UKSG's 450 or so member organisations include libraries, publishers, information suppliers, intermediaries and technology vendors from around the world. Membership of UKSG and associated benefits cover all employees within an organisation. Individual membership is also available as is free membership for students over 18. UKSG is a registered charity led by a main committee of volunteers (two Honorary Officers (Chair and Vice Chair), and a further seven elected and co-opted members) who work in a variety of capacities within the scholarly communication industry.

UKSG works to facilitate discussion, stimulate research, support the professional development of its members and disseminate information about the scholarly communications sector. It runs an annual conference in the spring and a One-Day Conference and Forum in the late autumn. It also runs regular seminars, webinars and training courses. It supports an active email discussion list, lis-e-resources: a forum in which members can exchange and discuss industry news and developments.

UKSG publishes the open access peer-reviewed journal Insights: the UKSG journal, a continuation of Serials: The Journal for the Serials Community (1988-1911). It contains the latest research in the field of scholarly communications and insights into the work of all those employed in the research information chain. It provides members with a fortnightly email newsletter, UKSG eNews, which provides news of current issues and developments within the global serials industry. It also published The E-resources Management Handbook.

==Work on knowledge bases==
In 2006 UKSG commissioned a research report that identified and described issues affecting the efficiency of OpenURL linking. One of the key issues identified was the exchange of metadata in the supply chain and the need for more common formats to aid the transfer of metadata from content providers to link resolver knowledge bases. As a result, in 2008 UKSG and NISO set up a joint initiative called Knowledge Bases And Related Tools (KBART) to make recommendations for the transfer of metadata.
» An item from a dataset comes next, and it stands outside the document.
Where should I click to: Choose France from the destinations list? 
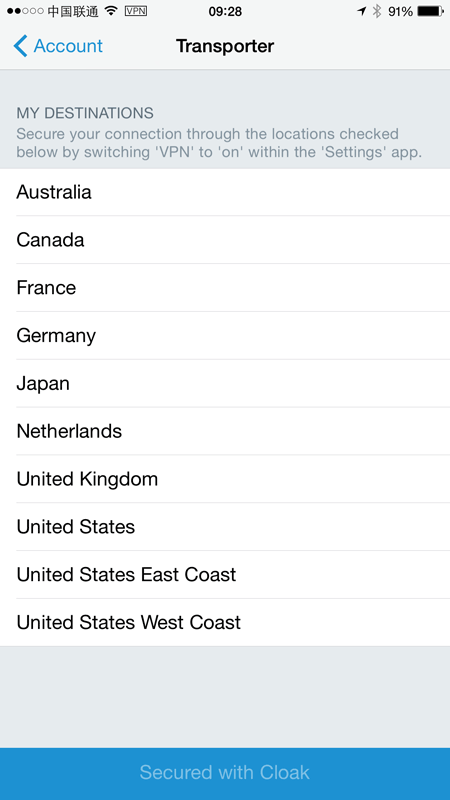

The first set of guidelines was published in January 2010 as a NISO Recommended Practice.

The UKSG Research and Innovation Subcommittee was at the forefront of the Transfer Code of Practice and the Journal Usage Factor (JUF) project and, with the support of Jisc, partnered with LISU to carry out the research project "Assessing the Impact of Library Discovery Technology on Content Usage", which was delivered in 2013. The UKSG Research and Innovation Subcommittee welcomes new ideas for research projects from the community.